Accordingly, the number of the first and second electrodes,nthe dimensional unitary matrix can be expressed as:V T(n)=DR T (n)R T (n-1)…R T (2) Accordingly, the method can be realized by cascading MZI structuresnA dimensional unitary matrix.
In addition, diagonal matrixΣOnly control of each diagonal element is required and can therefore be achieved with an optical attenuator based on the MZI structure.mA parallel optical attenuatormAnd programming a dimension diagonal matrix. The structure of a single optical attenuator is shown in fig. 6, and the input and output of the drop are blocked as shown in fig. 6. When the input light intensity isEWhile the output light intensity is attenuated toEcos2θ
In accordance with the principles described above, a 6-input 6-output programmable optical structure as shown in FIG. 2 can be implemented. If the simplest 2-layer fully-connected neural network is constructed for realizing the classification and identification functions, the whole network comprises an input layer, a hidden layer and an output layer. The input layer is a feature vector extracted from the target to be classified, and contains 6 elements. The two weight matrices between the layers are shown in fig. 7, and fig. 7 only illustrates the two weight matrices, and the layers are not shown.
Since the eigenvectors of the input layer contain 6 elements, two 6-dimensional weight matrices are requiredWAnd two non-linear activation functionsfThe method is used for completing two times of matrix-vector linear multiplication operations and two times of nonlinear operations. Wherein each weight matrixWDecomposition into two 6-dimensional unitary matrixes and one 6-dimensional diagonal matrix through singular valuesΣ. Unitary and diagonal matrices by photonicsAnd (5) computing chip operation.
Current unitary matrix decomposition methods include the Reck trigonometric decomposition and the Clements rectangular decomposition. In this embodiment, taking triangle decomposition as an example, the 6-dimensional unitary matrix can be decomposed into:
Figure 258738DEST_PATH_IMAGE006
specifically, the topology of the 6-dimensional unitary matrix is shown in fig. 4. Input laser signal fromT 65 TStart to propagateT 65 TIs thatT 65The transposition of (1) is equivalent to MZI reversal connection, and at the moment, an optical signal firstly passes through an external phase shifterR φ. By loading different phase values, sequential implementation can be realizedV 1 T(6),U 1(6),V 2 T(6) AndU 2(6). Nonlinear activation functionfThe operation is realized by software. Wherein the content of the first and second substances,fmay be a RelU, Sigmoid function, etc.

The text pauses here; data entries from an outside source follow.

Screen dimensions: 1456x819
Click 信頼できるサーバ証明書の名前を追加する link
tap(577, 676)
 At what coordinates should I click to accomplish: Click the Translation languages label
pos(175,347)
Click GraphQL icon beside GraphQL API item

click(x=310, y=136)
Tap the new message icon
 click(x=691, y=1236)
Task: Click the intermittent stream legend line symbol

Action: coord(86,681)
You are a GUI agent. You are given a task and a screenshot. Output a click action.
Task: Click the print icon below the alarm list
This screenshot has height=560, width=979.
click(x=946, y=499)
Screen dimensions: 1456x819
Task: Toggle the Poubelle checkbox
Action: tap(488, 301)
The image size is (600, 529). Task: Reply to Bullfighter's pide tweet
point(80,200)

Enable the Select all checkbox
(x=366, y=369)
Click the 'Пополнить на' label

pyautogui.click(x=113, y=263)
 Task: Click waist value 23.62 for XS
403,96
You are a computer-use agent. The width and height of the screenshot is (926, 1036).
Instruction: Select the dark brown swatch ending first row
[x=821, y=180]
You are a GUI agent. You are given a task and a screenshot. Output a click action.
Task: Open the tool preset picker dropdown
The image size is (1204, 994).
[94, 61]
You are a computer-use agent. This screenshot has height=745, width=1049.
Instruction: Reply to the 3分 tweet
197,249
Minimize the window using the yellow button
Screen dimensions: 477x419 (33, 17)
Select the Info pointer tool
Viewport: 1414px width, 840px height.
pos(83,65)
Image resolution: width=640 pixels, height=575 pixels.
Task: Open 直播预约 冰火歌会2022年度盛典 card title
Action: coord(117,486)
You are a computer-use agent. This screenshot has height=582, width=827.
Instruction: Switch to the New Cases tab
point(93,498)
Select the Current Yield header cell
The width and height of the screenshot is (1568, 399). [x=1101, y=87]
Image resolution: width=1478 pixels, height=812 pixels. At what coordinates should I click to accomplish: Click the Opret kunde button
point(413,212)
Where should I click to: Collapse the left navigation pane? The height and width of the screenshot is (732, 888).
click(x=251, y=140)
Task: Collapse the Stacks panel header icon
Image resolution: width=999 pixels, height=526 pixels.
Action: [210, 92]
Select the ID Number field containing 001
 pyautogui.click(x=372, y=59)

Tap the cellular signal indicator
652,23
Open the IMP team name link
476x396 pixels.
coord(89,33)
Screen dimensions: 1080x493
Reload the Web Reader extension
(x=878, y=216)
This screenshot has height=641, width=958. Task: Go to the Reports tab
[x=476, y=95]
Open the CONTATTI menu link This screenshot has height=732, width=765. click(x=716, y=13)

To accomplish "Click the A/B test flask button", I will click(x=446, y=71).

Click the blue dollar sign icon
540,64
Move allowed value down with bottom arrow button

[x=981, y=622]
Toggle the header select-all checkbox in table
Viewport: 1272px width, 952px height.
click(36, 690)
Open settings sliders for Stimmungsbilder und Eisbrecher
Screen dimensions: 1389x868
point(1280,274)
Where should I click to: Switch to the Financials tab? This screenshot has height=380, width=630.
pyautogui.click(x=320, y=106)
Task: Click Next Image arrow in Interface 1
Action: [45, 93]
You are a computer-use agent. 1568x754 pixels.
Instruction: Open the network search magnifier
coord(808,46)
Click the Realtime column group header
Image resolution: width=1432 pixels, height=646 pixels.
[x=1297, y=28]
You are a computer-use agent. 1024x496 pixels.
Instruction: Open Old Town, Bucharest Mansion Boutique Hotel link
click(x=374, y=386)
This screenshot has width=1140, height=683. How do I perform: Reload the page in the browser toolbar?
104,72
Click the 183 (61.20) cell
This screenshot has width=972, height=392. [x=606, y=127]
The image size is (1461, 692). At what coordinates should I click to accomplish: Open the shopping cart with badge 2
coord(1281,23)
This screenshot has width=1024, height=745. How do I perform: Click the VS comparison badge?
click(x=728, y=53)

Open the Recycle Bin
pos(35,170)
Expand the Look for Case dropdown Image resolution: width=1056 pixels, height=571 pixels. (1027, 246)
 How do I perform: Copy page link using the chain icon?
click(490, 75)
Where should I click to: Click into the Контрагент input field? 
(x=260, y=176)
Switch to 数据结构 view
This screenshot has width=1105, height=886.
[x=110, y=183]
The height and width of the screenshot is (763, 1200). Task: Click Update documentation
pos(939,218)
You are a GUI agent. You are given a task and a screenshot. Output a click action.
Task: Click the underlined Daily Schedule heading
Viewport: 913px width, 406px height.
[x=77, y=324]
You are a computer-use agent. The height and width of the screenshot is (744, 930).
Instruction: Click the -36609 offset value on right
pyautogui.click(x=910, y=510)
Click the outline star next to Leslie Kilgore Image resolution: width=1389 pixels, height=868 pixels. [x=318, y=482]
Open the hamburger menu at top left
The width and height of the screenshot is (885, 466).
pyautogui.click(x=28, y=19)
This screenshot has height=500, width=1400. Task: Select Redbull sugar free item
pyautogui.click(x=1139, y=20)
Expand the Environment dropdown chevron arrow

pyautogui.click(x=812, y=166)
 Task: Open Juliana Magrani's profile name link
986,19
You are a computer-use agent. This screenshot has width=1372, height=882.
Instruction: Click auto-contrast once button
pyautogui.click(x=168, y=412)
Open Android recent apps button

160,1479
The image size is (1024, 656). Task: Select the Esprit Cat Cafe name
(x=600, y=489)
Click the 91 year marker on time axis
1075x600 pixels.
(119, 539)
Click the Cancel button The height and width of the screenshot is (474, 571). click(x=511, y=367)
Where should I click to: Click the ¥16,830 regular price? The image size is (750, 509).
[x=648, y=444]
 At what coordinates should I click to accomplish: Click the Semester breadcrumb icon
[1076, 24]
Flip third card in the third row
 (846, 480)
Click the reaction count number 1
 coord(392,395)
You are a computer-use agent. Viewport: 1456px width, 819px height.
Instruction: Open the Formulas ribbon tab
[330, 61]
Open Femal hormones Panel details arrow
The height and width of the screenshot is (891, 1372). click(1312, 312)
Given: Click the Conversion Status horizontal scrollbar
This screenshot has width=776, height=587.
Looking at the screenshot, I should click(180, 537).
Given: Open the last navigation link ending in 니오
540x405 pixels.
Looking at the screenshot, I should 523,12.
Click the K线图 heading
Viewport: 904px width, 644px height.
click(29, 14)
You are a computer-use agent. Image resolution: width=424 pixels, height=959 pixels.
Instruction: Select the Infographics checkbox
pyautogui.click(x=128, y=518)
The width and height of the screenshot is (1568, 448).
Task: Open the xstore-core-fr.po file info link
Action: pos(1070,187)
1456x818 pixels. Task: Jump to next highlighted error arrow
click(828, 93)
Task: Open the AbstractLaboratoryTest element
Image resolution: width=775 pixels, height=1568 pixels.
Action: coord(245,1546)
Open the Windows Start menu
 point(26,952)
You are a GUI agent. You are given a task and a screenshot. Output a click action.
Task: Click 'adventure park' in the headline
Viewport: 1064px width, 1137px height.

For the classification identification network, the network is finally output through a normalized exponential function softmax.
In order to simplify the structure of the photon computing chip, only one computing structure corresponding to the 6-dimensional unitary matrix is arranged in the computing chip, and the structure is repeatedly used subsequently to finish the operation. Fig. 2 contains a computation structure corresponding to a 6-dimensional unitary matrix (i.e., the cascaded MZI structure shown in fig. 2) and a computation structure corresponding to a 6-dimensional diagonal matrix (i.e., the parallel optical attenuator structure shown in fig. 2). According to the structure shown in fig. 2, to complete a linear matrix-vector multiplication operation, a photon calculation chip needs to be processed twice.
The first calculation is as follows: editing phase shifter to realize unitary matrix structure of photon computing chipV 1 T(6) Implementation of diagonal matrix structureΣ 1. Second, the electro-optic modulator array encodes the input eigenvectorsxThe laser signal of (1), start the calculation. And then, collecting a first calculation result by using the photoelectric detector array, and temporarily storing the first calculation result in the memory.
And (3) calculating for the second time: editing phase shifter to make photon computing chip unitary matrix structure realNow thatU 1(6) The diagonal matrix structure implements a unit diagonal matrix. And secondly, loading the temporary storage data to the electro-optical modulator end to prepare for second calculation. Then, collecting the second calculation result by using a photoelectric detector, temporarily storing the second calculation result in an internal memory, and finishing a linear multiplication operation of a weight matrix and an input eigenvector at the momentW (1) x. Finally, completing the nonlinear operation at the electronic chip endz (1)=f(W (1) x) And the result is temporarily stored in the memory.
At this time, data enters the hidden layer from the input layer. The 2-layer fully-connected neural network needs to finish the operation again and carries out weight matrix-vector linear multiplication operationW (2)z(1)Finally, the channel with the maximum output power is identified by the photoelectric detector, namely, the object class is identified. If quantitative analysis is required, the softmax function can be calculated in software. At this time, data enters the output layer from the hidden layer.
It can be seen that the programmable optical structures in the photonic computing chip are suitable for operations between matrices and vectors. For the operation between matrixes frequently involved in the neural network, a certain matrix can be firstly split into a plurality of vectors in an electronic chip, then the matrix is sequentially operated with another matrix in a photon calculation chip to obtain a plurality of output vectors, and finally the output matrix is synthesized in the electronic chip. Of course, optical interconnection technology can also be used to operate multiple vectors in parallel in different photon computing chips. By using the photon computing chip provided by the embodiment, the running speed of matrix multiplication in the neural network can be increased, and the photon computing chip has the characteristics of low power consumption, high flux and low time delay.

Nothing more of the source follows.